• Exercise:
Begin at the line with "This screenshot has width=409, height=230." and output every line through the end of the records, exactly as given. Omit pictures.

Records from a data source:
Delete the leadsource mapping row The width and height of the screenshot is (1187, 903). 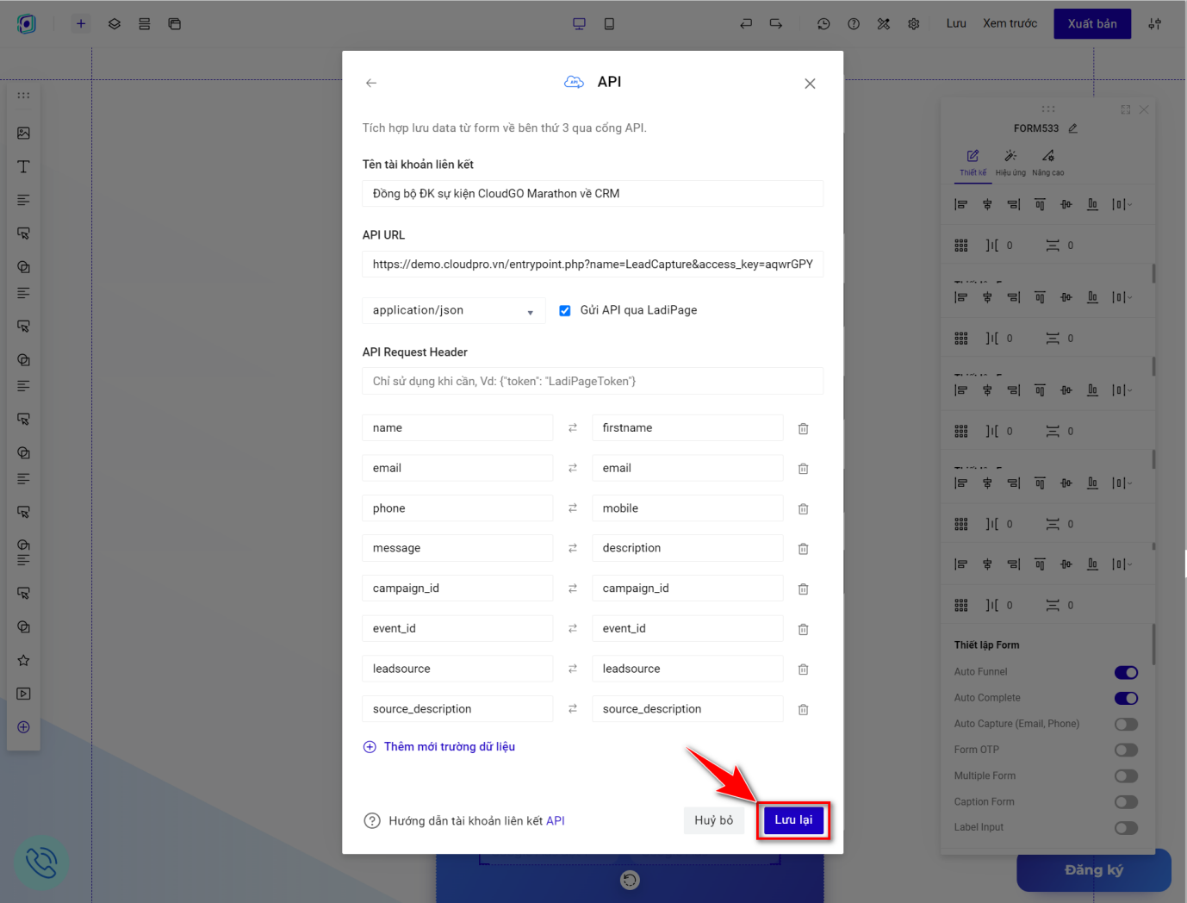tap(803, 669)
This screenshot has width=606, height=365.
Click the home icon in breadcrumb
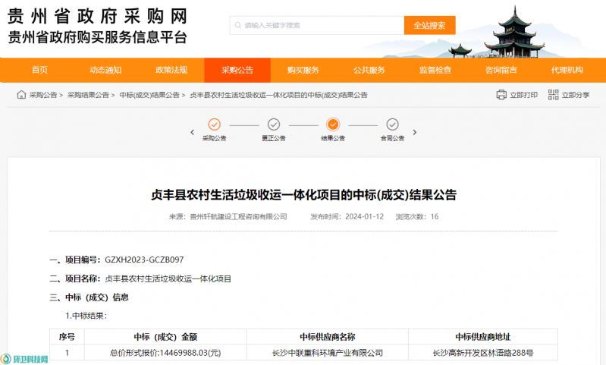click(x=21, y=95)
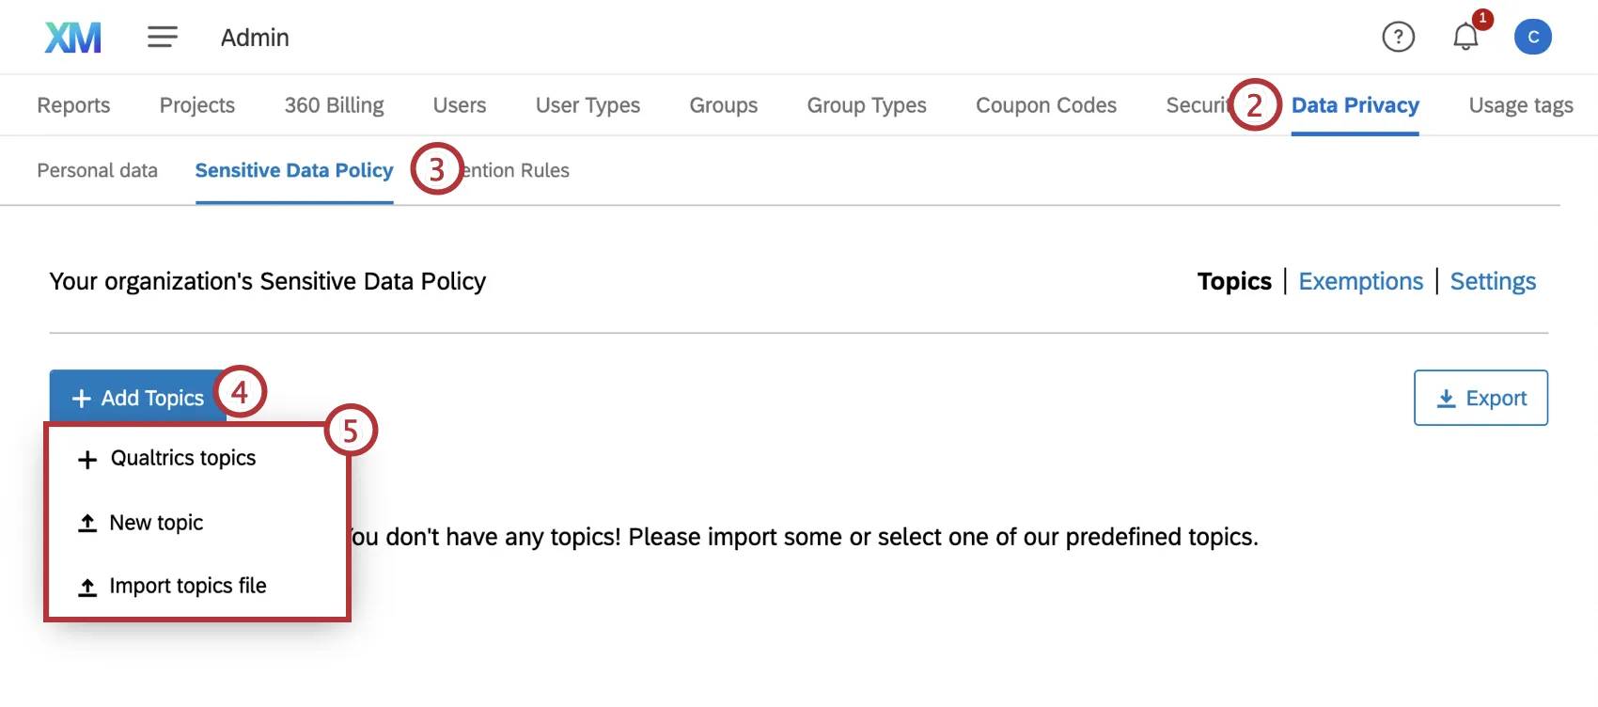Open the help question mark icon
The width and height of the screenshot is (1598, 707).
point(1398,37)
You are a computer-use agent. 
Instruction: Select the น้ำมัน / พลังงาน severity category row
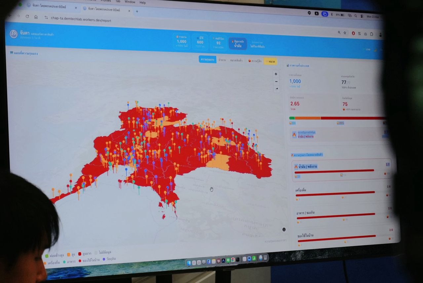pyautogui.click(x=341, y=170)
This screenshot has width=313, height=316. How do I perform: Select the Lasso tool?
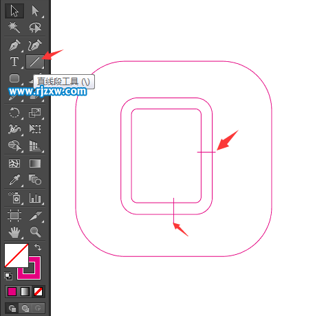pyautogui.click(x=35, y=27)
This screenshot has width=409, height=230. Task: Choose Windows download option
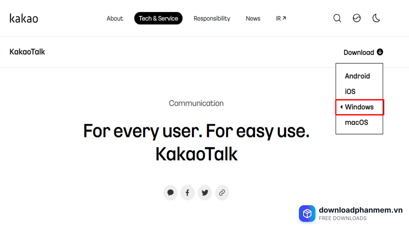point(359,107)
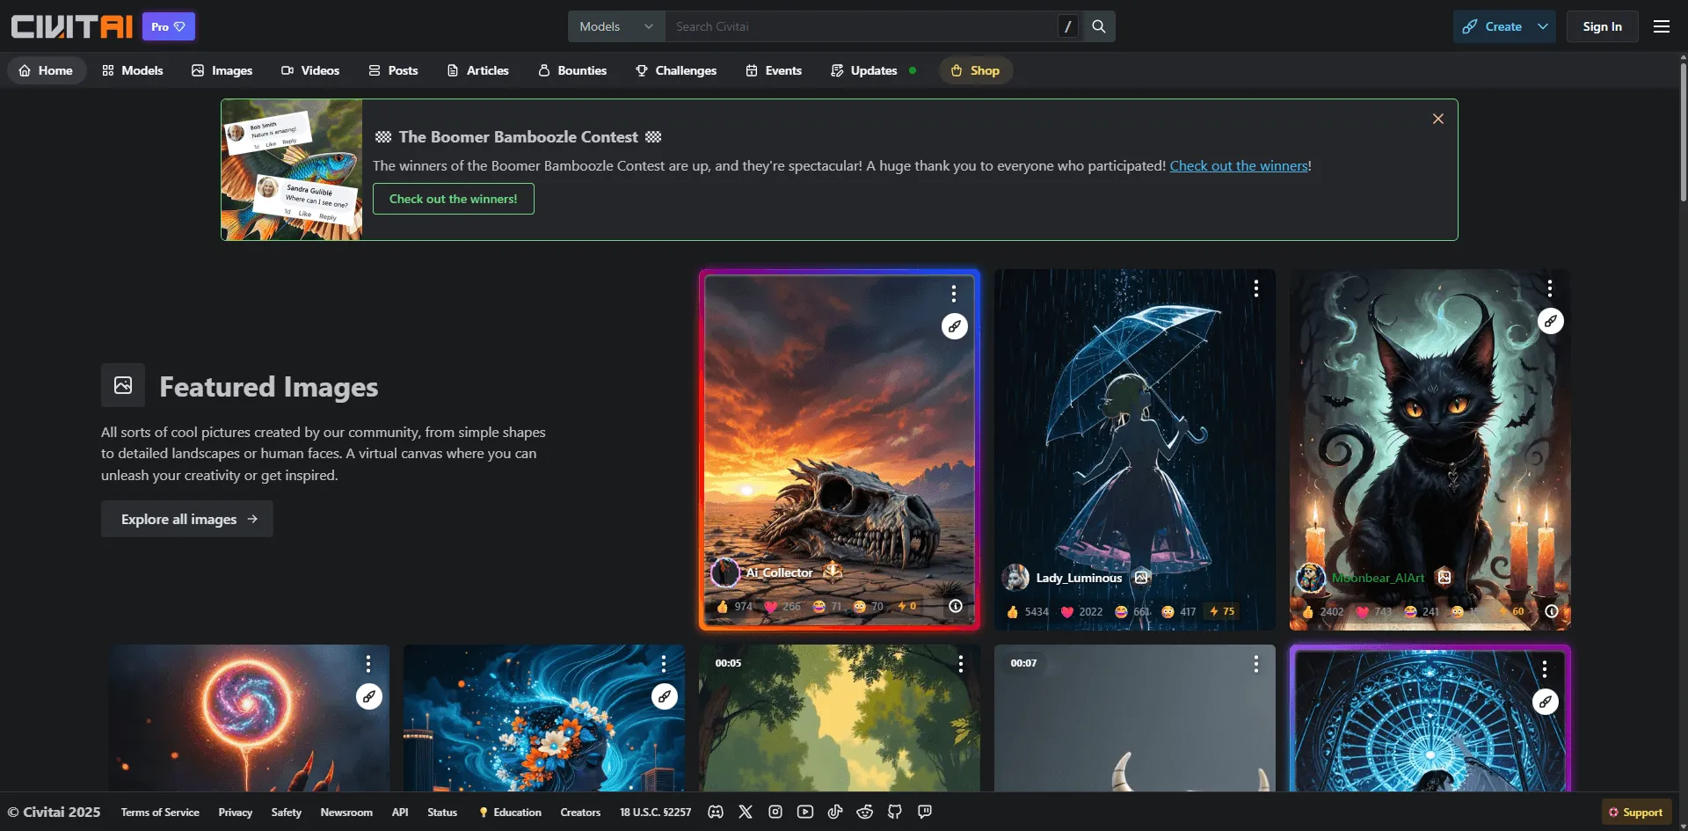Focus the Search Civitai input field
This screenshot has height=831, width=1688.
[862, 26]
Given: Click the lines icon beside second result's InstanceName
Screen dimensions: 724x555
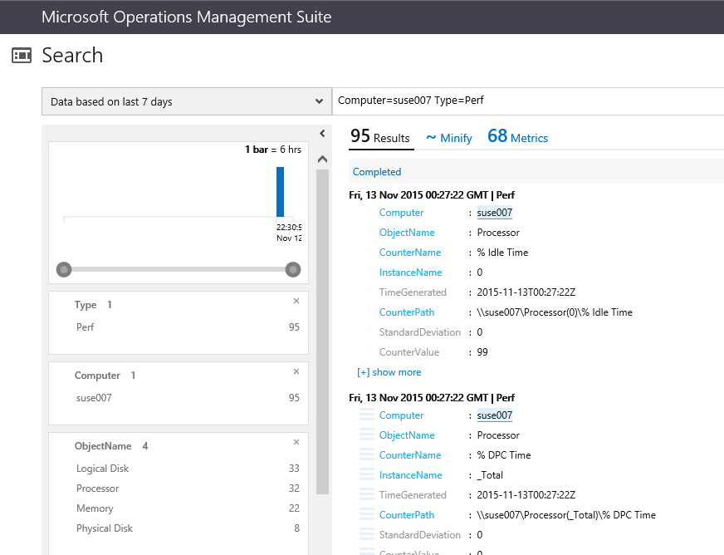Looking at the screenshot, I should coord(366,475).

• Answer box:
This screenshot has width=409, height=230. Task: Choose Windows download option
point(359,107)
Focus the Search Civitai input field
This screenshot has height=831, width=1688.
[862, 26]
Given: Click the lines icon beside second result's InstanceName
Screen dimensions: 724x555
Looking at the screenshot, I should coord(366,475).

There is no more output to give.